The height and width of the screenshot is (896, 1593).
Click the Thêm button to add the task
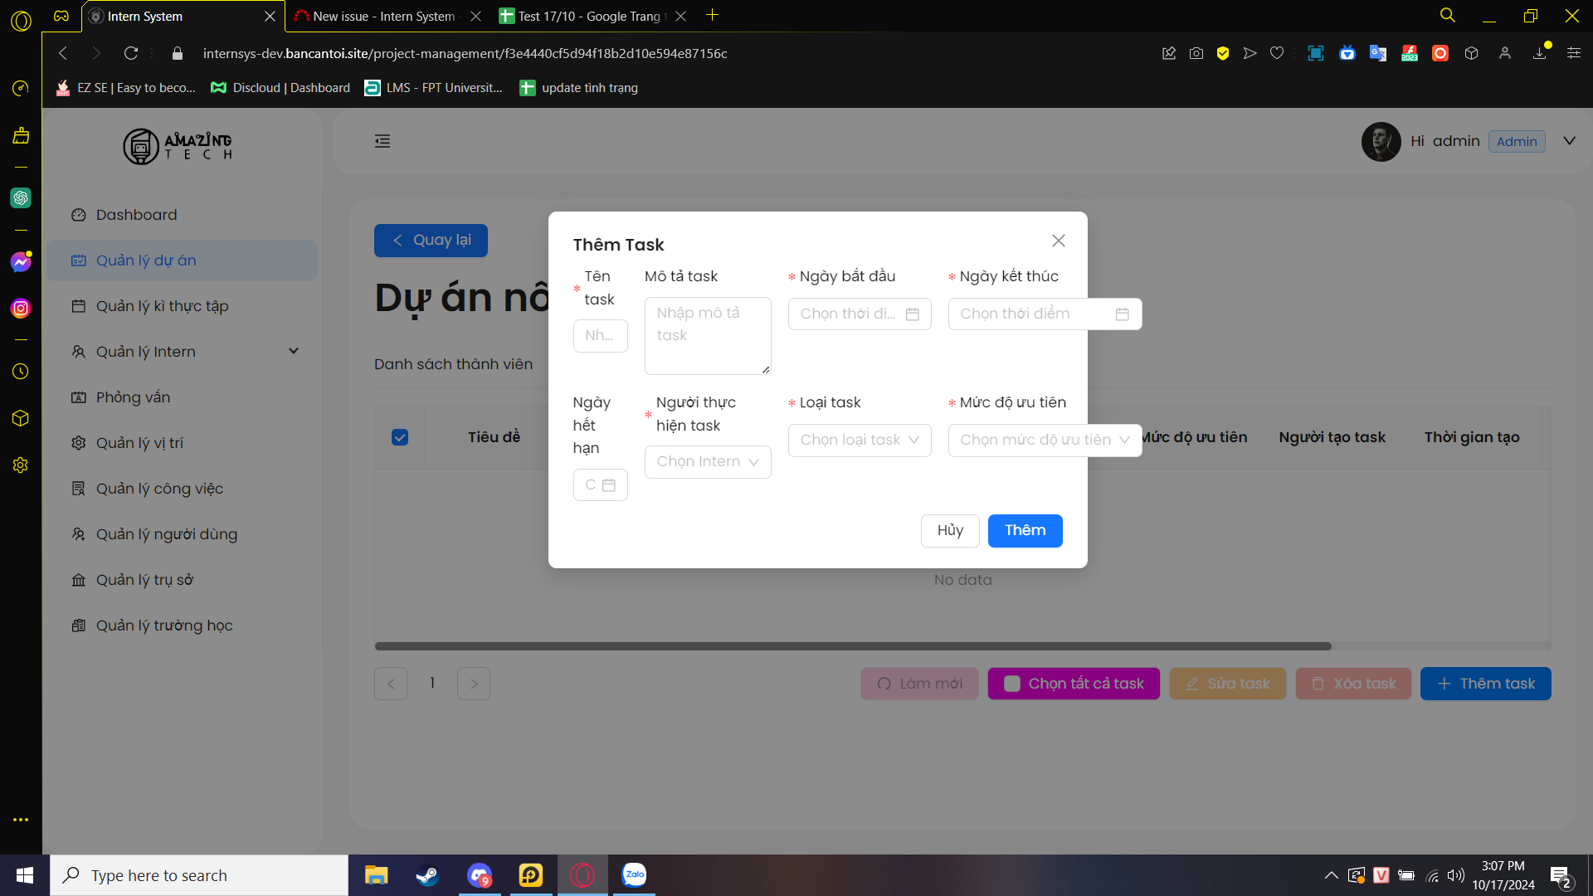(1025, 531)
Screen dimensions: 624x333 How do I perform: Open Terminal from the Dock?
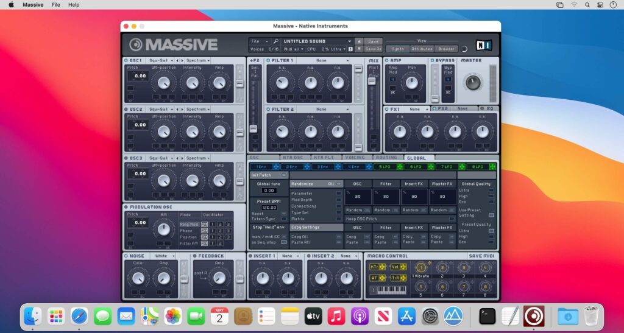(x=487, y=316)
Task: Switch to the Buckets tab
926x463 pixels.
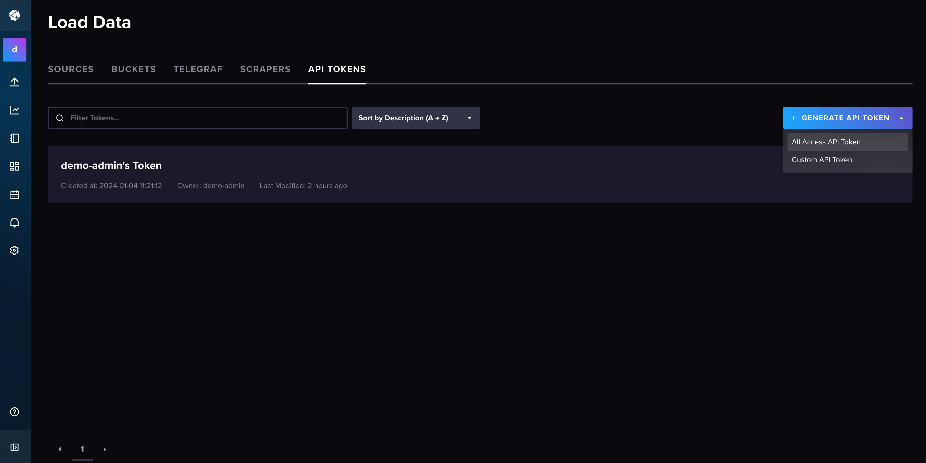Action: click(x=133, y=69)
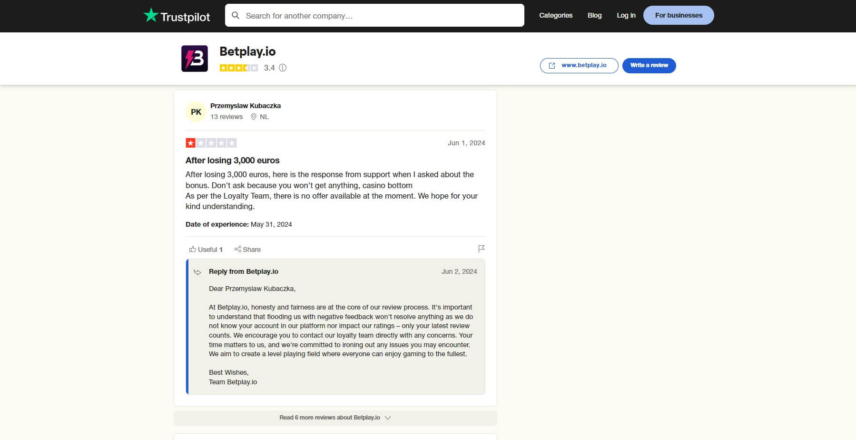Click the external link icon beside www.betplay.io

coord(552,65)
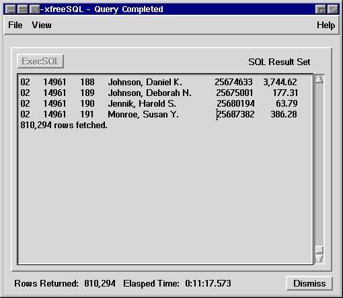Dismiss the query results window
Viewport: 343px width, 298px height.
pyautogui.click(x=309, y=283)
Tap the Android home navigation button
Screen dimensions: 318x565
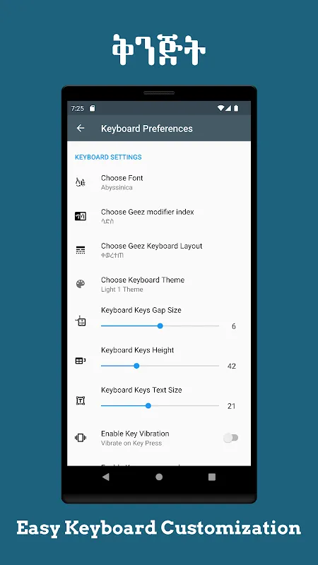coord(159,477)
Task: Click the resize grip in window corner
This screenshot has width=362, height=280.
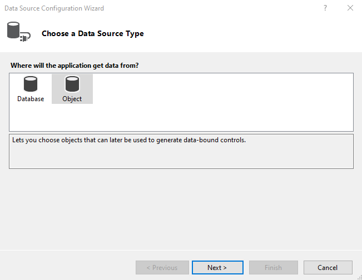Action: click(x=359, y=277)
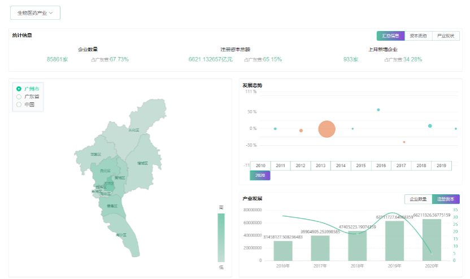The width and height of the screenshot is (470, 279).
Task: Pick year 2016 on the timeline
Action: click(x=381, y=165)
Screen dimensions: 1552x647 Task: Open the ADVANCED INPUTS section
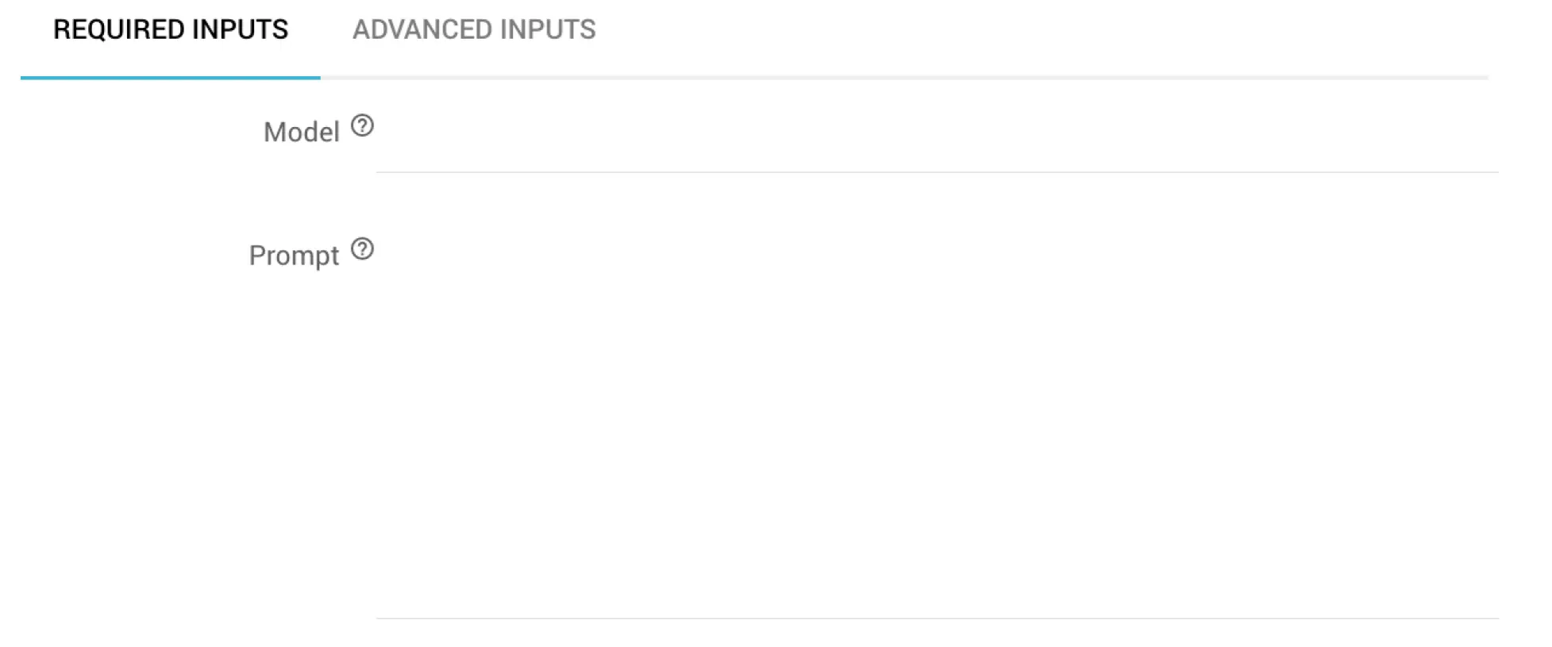coord(474,30)
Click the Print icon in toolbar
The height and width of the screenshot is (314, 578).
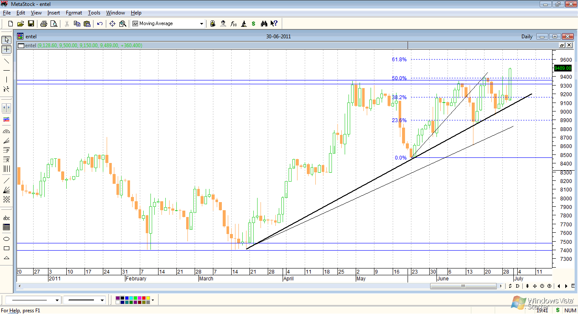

Exercise requirements -
Copy out all the records above word for word, leaving out the pictures.

Correct output -
The height and width of the screenshot is (896, 1593).
Click the Thêm button to add the task
(1025, 531)
Screen dimensions: 624x333 How do I perform: Open Terminal from the Dock?
(x=487, y=316)
Task: Switch to the Buckets tab
926x463 pixels.
Action: click(x=133, y=69)
Click the external link icon beside www.betplay.io

coord(552,65)
Dismiss the query results window
Viewport: 343px width, 298px height.
pyautogui.click(x=309, y=283)
Tap the Android home navigation button
Screen dimensions: 318x565
coord(159,477)
Task: Click the resize grip in window corner
This screenshot has width=362, height=280.
Action: click(x=359, y=277)
The width and height of the screenshot is (470, 279).
Task: Pick year 2016 on the timeline
Action: click(x=381, y=165)
Screen dimensions: 1552x647 Task: Open the ADVANCED INPUTS section
coord(474,30)
Click the Print icon in toolbar
The height and width of the screenshot is (314, 578).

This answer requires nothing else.